Organisations must be well organised to manage third party security risk. It is essential to:

  • Get the basics right – cyber hygiene and basic security fundamentals must be aligned to industry best practice and a cyber-safe culture
  • Use a risk based approach – prioritise resources in line with an enterprise risk management framework
  • Define a clear governance framework – define roles and responsibilities for procurement, cyber security, legal and any other teams involved in the end-to-end lifecycle of a third party
  • Be data driven – reporting must enable the fast identification of high-risk third parties or key risk areas that require attention
  • Utilise automated tooling – platforms must operate with minimal human intervention for consistency and efficiency.

What Makes For A Strong TPRM Framework?

 A successful third party risk management (TPRM) framework should contain the following phases:

  • Identification

A foundational element of a TPRM framework is a central repository (a ‘single source of truth’) of all third-parties – this will require collaboration with all business units or departments to ensure they are included. This should include key information around the relationship, such as the service provided, as well as key contact information and a classification.

  • Classification

Organisations do not have unlimited resources or budgets, so prioritisation is key. Third parties must be classified (Tier 1, 2 and 3, etc.) according to the inherent risk that they pose to the organisation.
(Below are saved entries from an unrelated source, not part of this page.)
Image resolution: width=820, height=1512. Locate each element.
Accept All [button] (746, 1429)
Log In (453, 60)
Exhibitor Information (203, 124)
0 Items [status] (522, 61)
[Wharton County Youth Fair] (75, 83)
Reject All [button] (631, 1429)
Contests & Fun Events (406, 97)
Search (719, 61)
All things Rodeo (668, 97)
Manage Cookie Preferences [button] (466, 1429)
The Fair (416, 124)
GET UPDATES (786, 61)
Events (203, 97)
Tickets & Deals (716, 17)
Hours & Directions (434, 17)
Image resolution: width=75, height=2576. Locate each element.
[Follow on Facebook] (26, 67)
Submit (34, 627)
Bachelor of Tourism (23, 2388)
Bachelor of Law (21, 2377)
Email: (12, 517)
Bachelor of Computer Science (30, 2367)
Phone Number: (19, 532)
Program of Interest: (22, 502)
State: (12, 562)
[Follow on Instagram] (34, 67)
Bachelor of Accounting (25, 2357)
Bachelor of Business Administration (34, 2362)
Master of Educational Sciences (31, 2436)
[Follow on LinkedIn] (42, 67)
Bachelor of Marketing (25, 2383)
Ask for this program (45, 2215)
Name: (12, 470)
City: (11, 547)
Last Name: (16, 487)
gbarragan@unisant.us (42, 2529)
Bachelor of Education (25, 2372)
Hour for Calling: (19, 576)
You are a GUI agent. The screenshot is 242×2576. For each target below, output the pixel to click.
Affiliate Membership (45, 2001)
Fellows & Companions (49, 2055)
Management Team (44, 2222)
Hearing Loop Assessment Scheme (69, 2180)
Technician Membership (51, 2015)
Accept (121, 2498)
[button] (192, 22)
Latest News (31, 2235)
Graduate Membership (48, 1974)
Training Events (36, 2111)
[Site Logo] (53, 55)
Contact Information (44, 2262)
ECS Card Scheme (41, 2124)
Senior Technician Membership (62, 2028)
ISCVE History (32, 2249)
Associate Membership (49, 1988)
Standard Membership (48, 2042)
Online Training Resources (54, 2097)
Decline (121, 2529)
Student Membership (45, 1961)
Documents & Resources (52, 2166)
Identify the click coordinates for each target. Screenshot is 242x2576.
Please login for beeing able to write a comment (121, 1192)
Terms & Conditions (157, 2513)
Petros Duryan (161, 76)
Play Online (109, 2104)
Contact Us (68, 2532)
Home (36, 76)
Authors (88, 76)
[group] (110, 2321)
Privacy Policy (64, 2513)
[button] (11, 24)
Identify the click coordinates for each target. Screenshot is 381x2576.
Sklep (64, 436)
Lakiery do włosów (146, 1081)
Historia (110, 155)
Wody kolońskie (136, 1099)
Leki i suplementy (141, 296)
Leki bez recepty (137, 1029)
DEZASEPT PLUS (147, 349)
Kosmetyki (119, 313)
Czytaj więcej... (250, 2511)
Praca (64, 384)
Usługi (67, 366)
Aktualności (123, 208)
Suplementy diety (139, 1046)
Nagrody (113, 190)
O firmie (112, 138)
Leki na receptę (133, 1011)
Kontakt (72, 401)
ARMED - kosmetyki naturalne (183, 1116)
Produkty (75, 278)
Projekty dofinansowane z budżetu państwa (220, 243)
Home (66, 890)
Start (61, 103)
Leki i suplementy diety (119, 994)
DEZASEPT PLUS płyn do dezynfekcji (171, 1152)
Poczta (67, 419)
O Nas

This should be performed in conjunction with the relationship owner.

A classification schema will inform the frequency of assessments, number and type of controls assessed (e.g. additional regulatory controls) and an acceptable target score.

  • Assessment

A TPRM questionnaire, aligned to an industry recognised framework should incorporate all relevant regulatory requirements such as; SOC2, ISO 27001/2, NIST CSF, PCI-DSS, CSA CCM, GDPR, etc. Bridewell utilises a Cyber Mesh Framework that incorporates all of the necessary frameworks to ensure consistency, efficiency and ease of reporting. Regular automated assessments minimise the end-to-end timeframe, lower the risk of human error and are far less resource intensive.

  • Analysis

Analysis of the responses should provide a result (eg: high, medium or low) that illustrates a level of maturity for each control and an overall score for the third party. These scores will then indicate the priority for remediation.

  • Remediation

The overall risk score is indicative of the importance and urgency of remedial action or controls. Third parties classified as high or identified as high risk should be prioritised for remedial action. Organisations can further enhance the prioritisation of remediation activity by using the aforementioned in conjunction with current threat intelligence feeds.

  • Reporting

To demonstrate the value of a TPRM framework in reducing cyber risk, actionable data driven reporting must exist that visualises key metrics, trends and highlights the current risk position.

  • Improvement

The cyber security industry and threat landscape is constantly changing, as does the services and technology used by third parties. Organisations should continuously evolve their approach, benefiting from automation and new technologies, mapping current threats and incident data to results from technical testing, and adapting contractual agreements.

The management of supply chain or third party risk is too often thought of as a compliance or tick box exercise or something that can be outsourced to transfer the risk, with no real tangible action to reduce the risk exposure. As organisations relationships with third parties becomes even more complex and intertwined, together with the increasing financial pressures of the current economic climate, the risk is increasing exponentially. If organisation do not take action sooner, third party risk will become the top risk and biggest topic of conversation at every board.